* [WHAT IS EXPECTED]
Only the lines from the one with "Given: Toggle the" through the end of the material are wanted, copied exactly and with the pictures left out.

*** Block opens ***

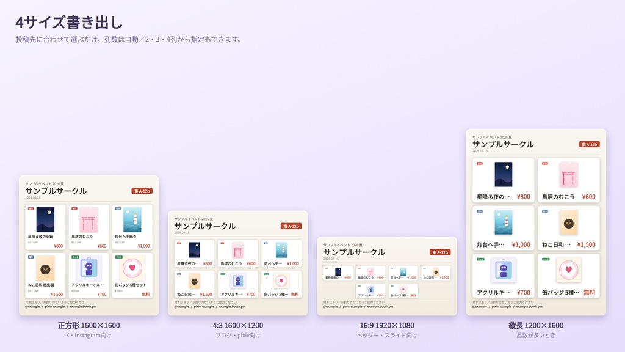625x352 pixels.
Task: Select the 無料 price in the square preview
Action: tap(146, 294)
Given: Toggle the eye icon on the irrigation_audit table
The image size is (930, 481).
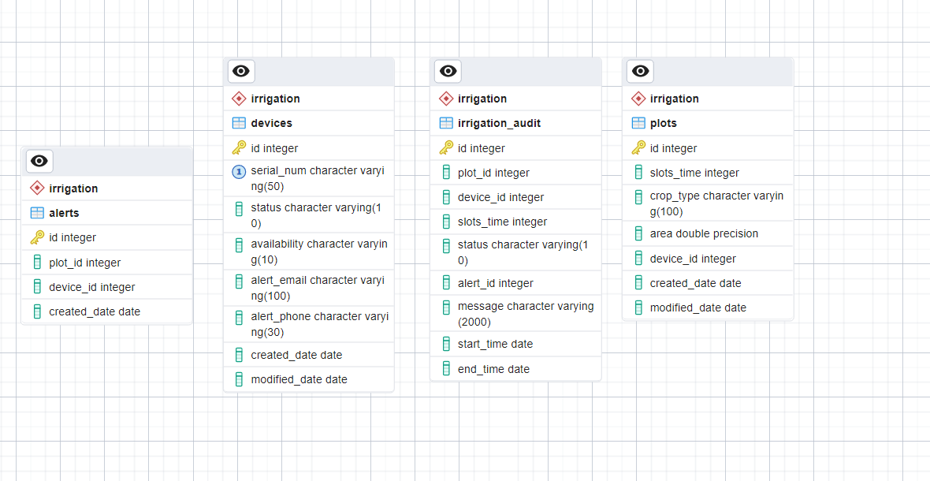Looking at the screenshot, I should [x=448, y=71].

*** Block closes ***

* [SOLUTION TO THIS TASK]
Given: Toggle the eye icon on the irrigation_audit table
The image size is (930, 481).
Looking at the screenshot, I should [x=448, y=71].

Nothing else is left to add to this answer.